=== Section Start ===
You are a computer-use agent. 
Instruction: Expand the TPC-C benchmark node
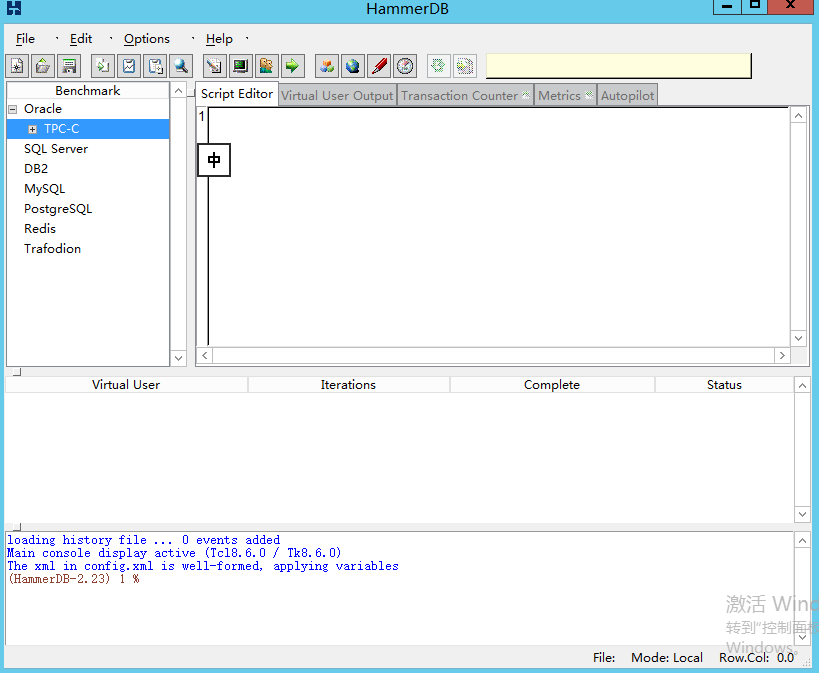tap(31, 128)
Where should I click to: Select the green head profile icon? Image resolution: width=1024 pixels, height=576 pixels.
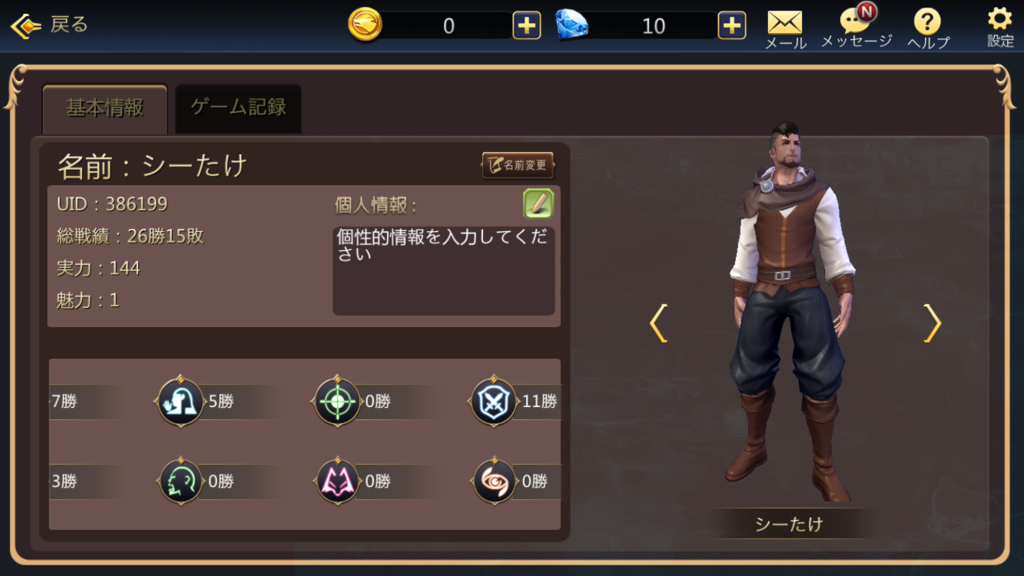pos(180,481)
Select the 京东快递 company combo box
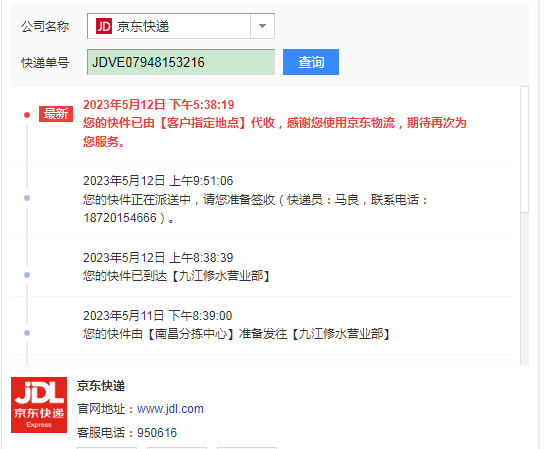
=== Section End ===
-- Your instructions --
Write the entries out again word for word. Omit all pictures from them.

-- Answer area --
You are a computer-use agent. 
Instruction: Expand the TPC-C benchmark node
tap(31, 128)
Where should I click to: Select the green head profile icon? Image resolution: width=1024 pixels, height=576 pixels.
pos(180,481)
Select the 京东快递 company combo box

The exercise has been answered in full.